BRASÍLIA — Depois de prestar mais de seis horas de depoimento em Brasília na segunda-feira, o ex-deputado Eduardo Cunha (PMDB-RJ) não vai precisar retornar imediatamente a Curitiba, onde está preso outubro de 2016. Em Brasília desde 15 de setembro para prestar depoimentos, ele obteve o direito de ficar na capital federal até o dia 24 de novembro. A pedido da defesa, o juiz Vallisney Oliveira, da 10ª Vara Federal em Brasília, que conduz investigações da Lava-Jato, concordou em manter Cunha em Brasília pelo período para que ele possa se comunicar com seus advogados. Agora, será aberto prazo para alegações finais da defesa e também do Ministério Público Federal. Essa é a última fase da instrução das apurações.

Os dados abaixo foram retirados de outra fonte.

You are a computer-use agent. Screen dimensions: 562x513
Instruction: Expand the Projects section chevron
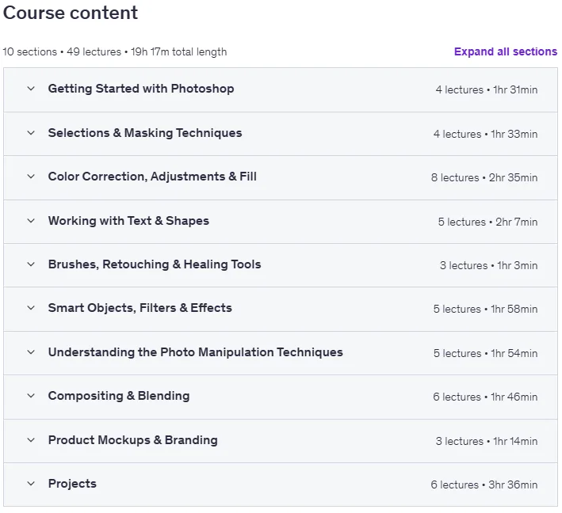tap(31, 484)
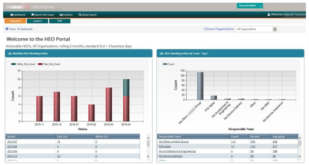Image resolution: width=309 pixels, height=165 pixels.
Task: Open Global Search in the navigation bar
Action: point(87,15)
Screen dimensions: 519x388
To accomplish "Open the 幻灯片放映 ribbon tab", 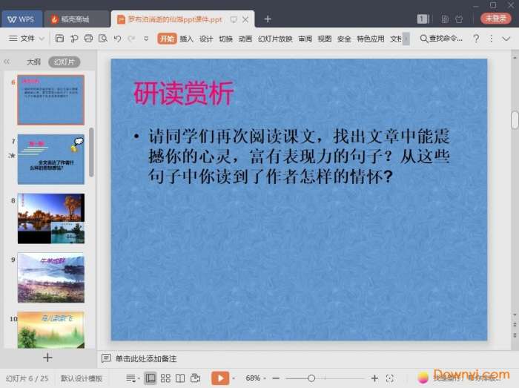I will [x=275, y=39].
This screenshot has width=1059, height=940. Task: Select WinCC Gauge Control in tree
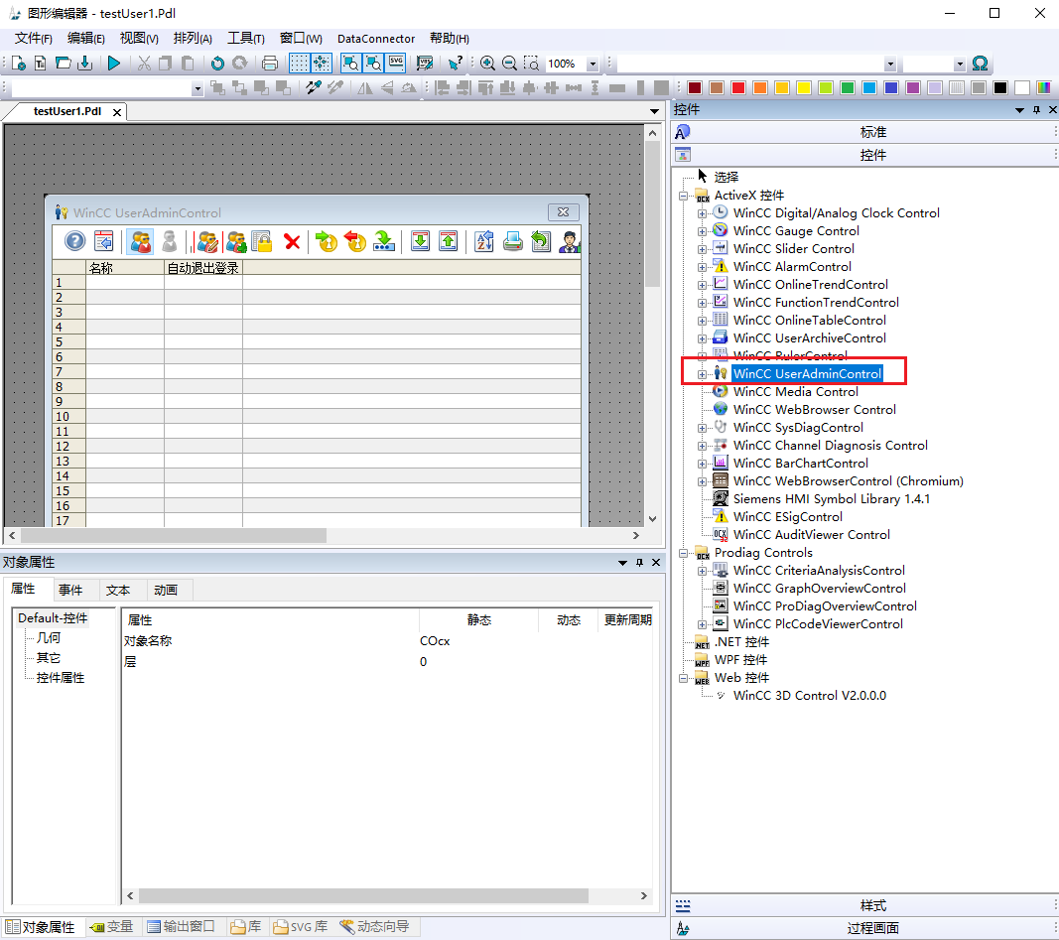point(796,231)
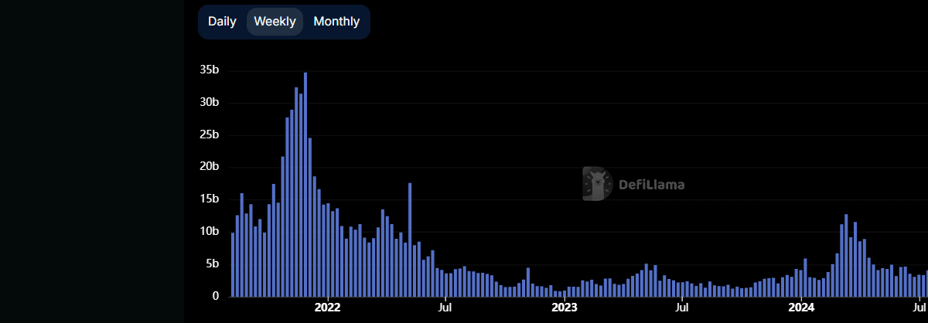Change interval to Monthly
This screenshot has height=323, width=928.
pos(336,22)
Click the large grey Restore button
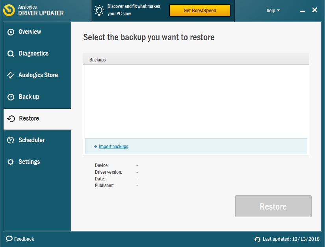 click(x=273, y=206)

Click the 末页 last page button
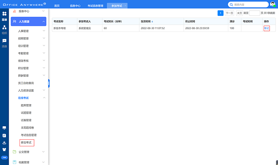tap(239, 13)
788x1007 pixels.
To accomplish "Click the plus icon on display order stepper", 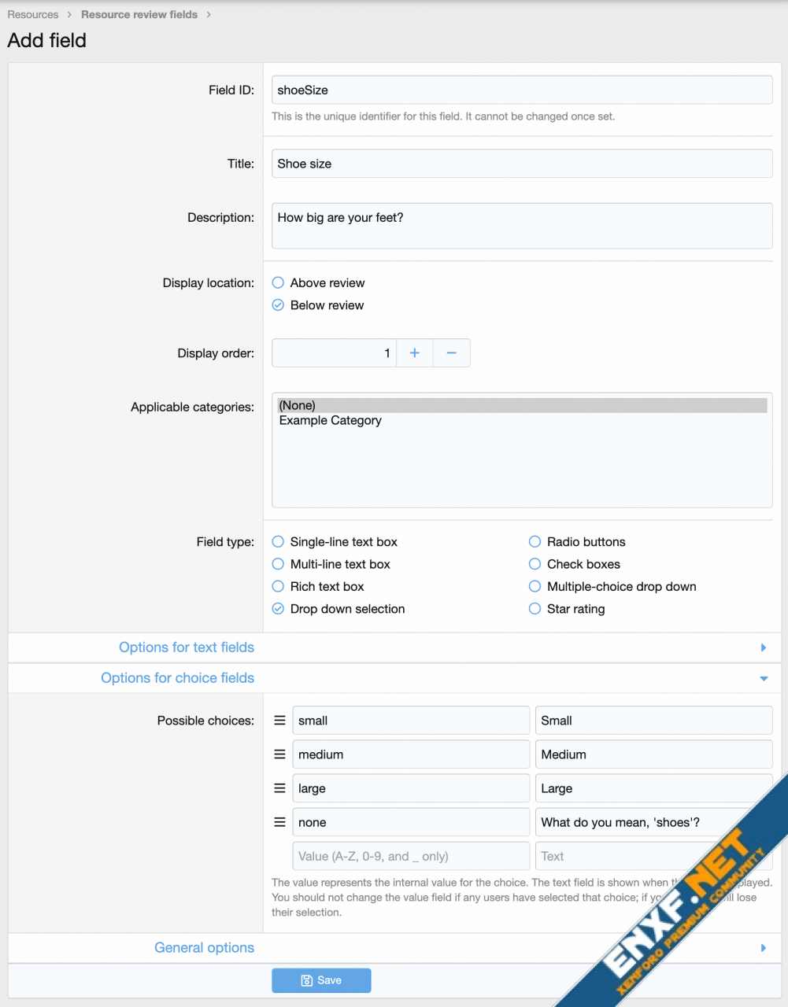I will pos(414,352).
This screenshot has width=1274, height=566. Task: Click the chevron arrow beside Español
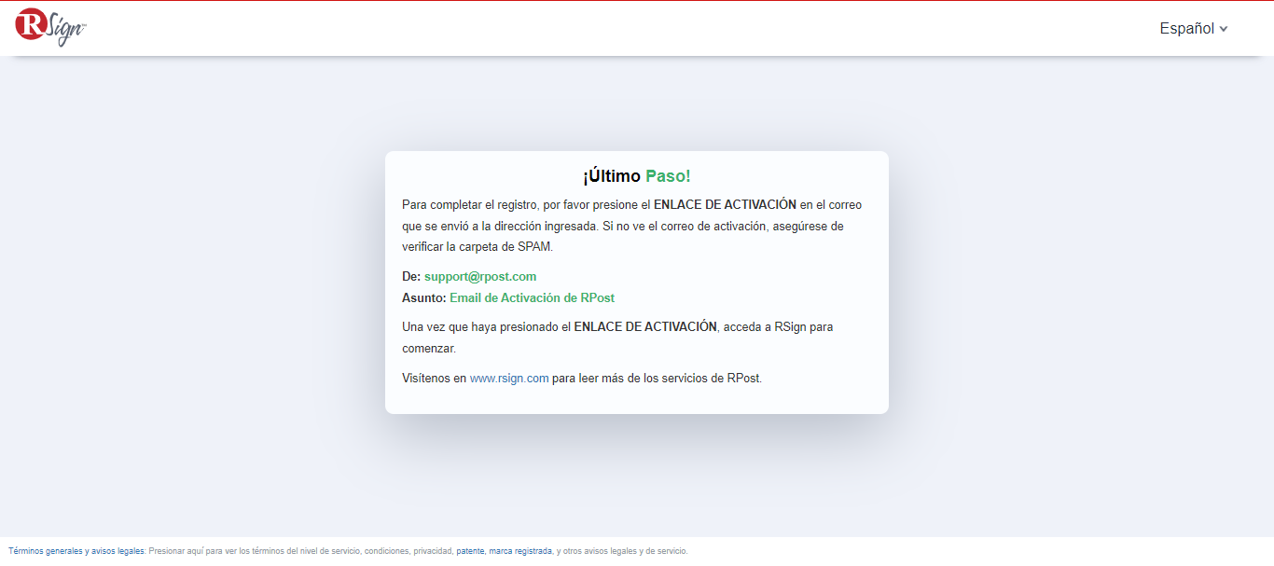click(x=1224, y=29)
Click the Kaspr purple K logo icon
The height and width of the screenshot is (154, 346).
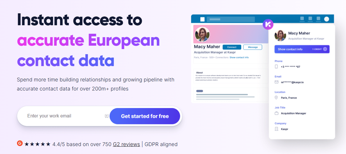pos(268,24)
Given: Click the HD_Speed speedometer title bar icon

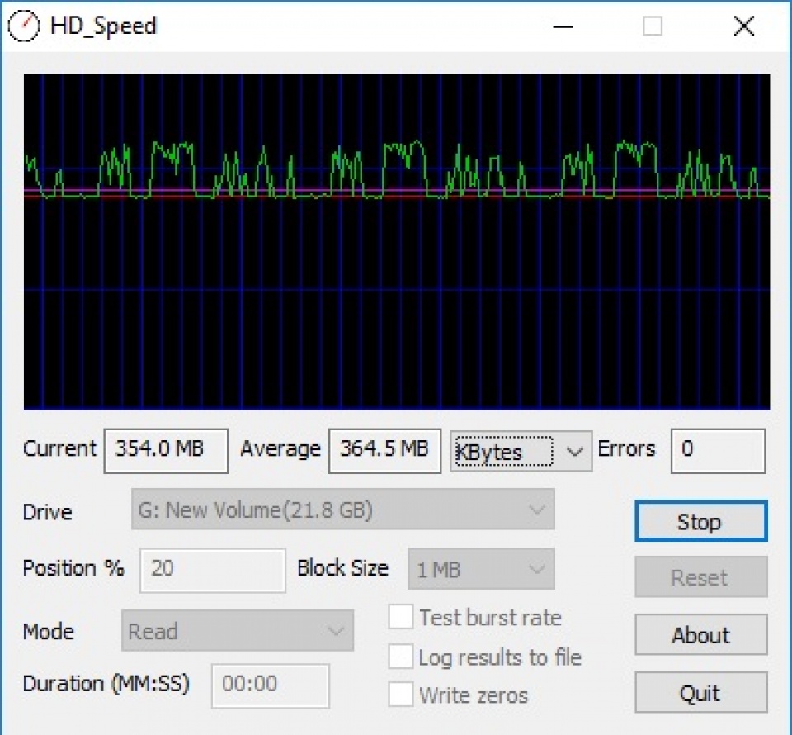Looking at the screenshot, I should click(23, 26).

“Considerando o pedido da defesa, da necessidade de facilitar imediatos encontros com o réu para os fins de pedidos de diligências e atos preparatórios das alegações finais, considerando ainda a necessidade de preparação operacional do transporte aéreo pela Polícia Federal, determino o retorno do acusado Eduardo Consentino da Cunha à Subseção Judiciária de Curitiba, em caráter definitivo, a partir de 20/11/2017 até 24/11/2017, a ser providenciada pela Polícia Federal”, escreveu Vallisney. O juiz enviou cópia de sua decisão ao colega Sérgio Moro, que conduz a Lava-Jato em Curitiba e mandou prender Cunha no ano passado.

Durante o tempo em que está em Brasília, Cunha prestou depoimento no processo em que é réu por suspeitas de irregularidades no Fundo de Investimento do Fundo de Garantia do Tempo de Serviço (FI-FGTS), administrado pela Caixa Econômica Federal. Até o dia 24, Cunha permanecerá preso em Brasília.